EXERCISE REQUIREMENTS –
a) From the newspaper profile of Ari Gordon, set down everything from "The Santa Fe" down to "the head gaskets." word for word.
b) Answer these from the newspaper profile of Ari Gordon:
(i) In what year did Gordon and his wife move to Rio Rancho?
(ii) What was the first car Gordon bought, and how old was he then?
(iii) Which make of vehicle does his shop specialize in?
c) Write what comes next in the newspaper profile of Ari Gordon, picking up after its final line.

━━━━━ EXCERPT PROVIDED ━━━━━

The Santa Fe New Mexican (Cars & Trucks)

April 18, 1998

He’s happy to serve the community

Ari Gordon was raised in Chimayo, and then moved to Boston when he was 14. He joined the Navy as a diver, and when honorably discharged, he and his wife moved to Rio Rancho in 1989. After working for several Ford dealerships in the area, Gordon decided that he had a better idea on how to run a customer satisfaction based business, so in December 1996, he opened Master Tech Auto Repair, and is very pleased with the results. Now he and his family live in Santa Fe.

Do you remember your first car?
I was 20 when I bought a 1976 Datsun, and then later it blew the head gaskets.

When did the love of cars first bite you?
Right after the Datsun, I bought a 1980 Jeep, and the day I drove it off the dealership lot, it had a knock in the engine, so I went back and told them I just spent everything I had on this car and it needed an engine. They said, “ Tough.” It was then that I realized I had bad karma with cars, and decided that I had better learn how to repair these things. So I went to Automotive Technical Institute in Virginia at night while I was in the Navy, and then rebuilt my Jeep engine.

What do you do?
I do everything from A to Z on Fords. We specialize in Fords.

What is your greatest job satisfaction?

━━━━━ RECORDED INFORMATION ━━━━━

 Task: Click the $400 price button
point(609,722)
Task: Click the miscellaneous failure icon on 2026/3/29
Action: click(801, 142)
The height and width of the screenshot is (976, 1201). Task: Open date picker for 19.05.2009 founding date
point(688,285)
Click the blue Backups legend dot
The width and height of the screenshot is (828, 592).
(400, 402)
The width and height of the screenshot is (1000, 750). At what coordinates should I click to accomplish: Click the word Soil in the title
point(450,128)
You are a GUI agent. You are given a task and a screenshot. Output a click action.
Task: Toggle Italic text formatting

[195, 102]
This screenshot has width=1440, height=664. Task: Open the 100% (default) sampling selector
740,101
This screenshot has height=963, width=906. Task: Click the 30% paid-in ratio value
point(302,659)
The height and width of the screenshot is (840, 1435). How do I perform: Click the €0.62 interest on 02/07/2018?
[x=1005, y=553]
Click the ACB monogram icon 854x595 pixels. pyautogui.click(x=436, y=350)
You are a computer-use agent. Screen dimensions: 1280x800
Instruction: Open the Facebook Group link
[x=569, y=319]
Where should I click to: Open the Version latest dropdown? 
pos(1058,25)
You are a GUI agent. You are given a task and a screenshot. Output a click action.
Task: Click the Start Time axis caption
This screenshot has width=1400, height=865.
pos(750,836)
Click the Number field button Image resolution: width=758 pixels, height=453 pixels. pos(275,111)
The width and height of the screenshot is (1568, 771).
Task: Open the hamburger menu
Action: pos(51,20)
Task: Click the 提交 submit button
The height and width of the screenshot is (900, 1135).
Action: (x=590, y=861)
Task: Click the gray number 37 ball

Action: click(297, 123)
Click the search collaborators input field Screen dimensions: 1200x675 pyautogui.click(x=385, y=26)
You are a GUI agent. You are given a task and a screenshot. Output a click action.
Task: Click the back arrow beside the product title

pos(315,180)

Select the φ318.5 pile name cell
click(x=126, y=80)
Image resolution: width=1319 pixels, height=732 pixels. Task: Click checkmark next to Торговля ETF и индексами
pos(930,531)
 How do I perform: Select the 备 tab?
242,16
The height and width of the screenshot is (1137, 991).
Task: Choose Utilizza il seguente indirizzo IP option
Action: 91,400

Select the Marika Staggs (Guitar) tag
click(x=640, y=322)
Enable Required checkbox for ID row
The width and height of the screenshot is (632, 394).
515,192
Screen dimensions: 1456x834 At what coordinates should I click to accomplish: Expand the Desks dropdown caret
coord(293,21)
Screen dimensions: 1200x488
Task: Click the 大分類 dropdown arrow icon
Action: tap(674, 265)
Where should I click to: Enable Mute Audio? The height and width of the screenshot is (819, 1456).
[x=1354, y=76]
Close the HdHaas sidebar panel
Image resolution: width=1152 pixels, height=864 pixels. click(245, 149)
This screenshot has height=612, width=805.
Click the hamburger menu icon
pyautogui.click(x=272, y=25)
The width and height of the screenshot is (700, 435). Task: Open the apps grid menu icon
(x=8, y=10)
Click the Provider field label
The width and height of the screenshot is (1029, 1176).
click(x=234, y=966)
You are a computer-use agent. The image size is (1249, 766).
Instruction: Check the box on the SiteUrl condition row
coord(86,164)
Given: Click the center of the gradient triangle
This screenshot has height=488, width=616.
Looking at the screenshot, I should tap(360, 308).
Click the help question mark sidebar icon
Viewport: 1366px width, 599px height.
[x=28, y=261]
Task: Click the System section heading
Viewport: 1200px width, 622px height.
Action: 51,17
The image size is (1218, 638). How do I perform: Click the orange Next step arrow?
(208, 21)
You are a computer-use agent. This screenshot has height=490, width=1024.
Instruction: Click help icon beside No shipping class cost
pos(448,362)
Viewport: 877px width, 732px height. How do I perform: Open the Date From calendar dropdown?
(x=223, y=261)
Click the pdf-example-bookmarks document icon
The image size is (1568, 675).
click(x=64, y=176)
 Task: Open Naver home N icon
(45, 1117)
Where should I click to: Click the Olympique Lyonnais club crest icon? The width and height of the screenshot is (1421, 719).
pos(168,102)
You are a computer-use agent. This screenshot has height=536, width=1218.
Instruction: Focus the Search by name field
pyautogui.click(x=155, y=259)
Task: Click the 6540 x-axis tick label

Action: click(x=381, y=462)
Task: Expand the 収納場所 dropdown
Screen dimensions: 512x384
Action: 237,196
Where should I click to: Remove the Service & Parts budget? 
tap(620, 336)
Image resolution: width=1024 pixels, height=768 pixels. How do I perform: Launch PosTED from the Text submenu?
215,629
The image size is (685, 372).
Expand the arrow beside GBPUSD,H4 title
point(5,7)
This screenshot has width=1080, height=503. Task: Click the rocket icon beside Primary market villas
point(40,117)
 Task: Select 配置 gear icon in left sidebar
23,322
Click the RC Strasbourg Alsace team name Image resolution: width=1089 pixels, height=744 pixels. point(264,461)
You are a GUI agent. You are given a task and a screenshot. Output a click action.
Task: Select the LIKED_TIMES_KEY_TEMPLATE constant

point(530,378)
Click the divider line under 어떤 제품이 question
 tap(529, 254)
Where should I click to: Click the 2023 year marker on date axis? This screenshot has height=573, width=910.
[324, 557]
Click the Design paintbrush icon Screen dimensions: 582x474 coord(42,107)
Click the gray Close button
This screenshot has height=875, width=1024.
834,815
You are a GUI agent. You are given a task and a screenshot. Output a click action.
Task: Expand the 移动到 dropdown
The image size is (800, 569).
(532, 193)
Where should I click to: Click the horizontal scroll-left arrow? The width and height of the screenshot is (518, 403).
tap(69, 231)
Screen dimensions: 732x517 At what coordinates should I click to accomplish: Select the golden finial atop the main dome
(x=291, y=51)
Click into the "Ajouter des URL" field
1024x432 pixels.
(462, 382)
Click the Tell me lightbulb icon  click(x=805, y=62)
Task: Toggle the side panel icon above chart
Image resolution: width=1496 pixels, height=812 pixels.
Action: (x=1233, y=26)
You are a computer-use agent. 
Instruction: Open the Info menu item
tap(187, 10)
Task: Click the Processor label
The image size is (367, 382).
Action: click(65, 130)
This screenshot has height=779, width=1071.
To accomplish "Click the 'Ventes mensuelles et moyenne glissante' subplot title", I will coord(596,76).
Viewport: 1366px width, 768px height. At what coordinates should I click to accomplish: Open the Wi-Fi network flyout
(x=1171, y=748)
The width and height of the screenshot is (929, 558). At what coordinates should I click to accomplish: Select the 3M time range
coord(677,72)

━━━━━

PER-TASK ANSWERS –
a)
The Santa Fe New Mexican (Cars & Trucks)

April 18, 1998

He’s happy to serve the community

Ari Gordon was raised in Chimayo, and then moved to Boston when he was 14. He joined the Navy as a diver, and when honorably discharged, he and his wife moved to Rio Rancho in 1989. After working for several Ford dealerships in the area, Gordon decided that he had a better idea on how to run a customer satisfaction based business, so in December 1996, he opened Master Tech Auto Repair, and is very pleased with the results. Now he and his family live in Santa Fe.

Do you remember your first car?
I was 20 when I bought a 1976 Datsun, and then later it blew the head gaskets.

b)
(i) 1989
(ii) A 1976 Datsun, bought when he was 20
(iii) Fords

c)
Taking an old work truck, like a late 1970’ s work truck, say used by construction guys or people in landscape, and making it dependable. You know, something that is worth next to nothing when it is brought in, and over a period of time, after doing the engine, transmission, brakes or steering, making it dependable. Customers are really thrilled when I can do that.

What is the biggest misconception about auto repair shops?
We want to rip them off by charging so much, but people don’ t understand that our hourly rates have to pay for the shop, equipment, heat and lease.

What movie would you really like to see tonight?
I like so many movies, but I guess Butch Cassidy and the Sundance Kid.

What can customers do to make your job easier?
A really enjoyable customer is one who realizes that the job will take time. Cars are not black and white. There are about 50 different things that can make a similar symptom. So I enjoy working with people who are patient and who want to know about their cars.

Tell us about your family.
My wife’ s name is Tammy, and she runs the front office, and we have two children, Connor, 2, and Koral, 6.

Where do you and your family go to have fun?
We don’ t do that very often. This is our first year in business, so that is all we’ve done here for some time.

What is your favorite vacation spot?
Disneyland, because it is fun for the whole family.

What do you like best about Santa Fe?
The mountains.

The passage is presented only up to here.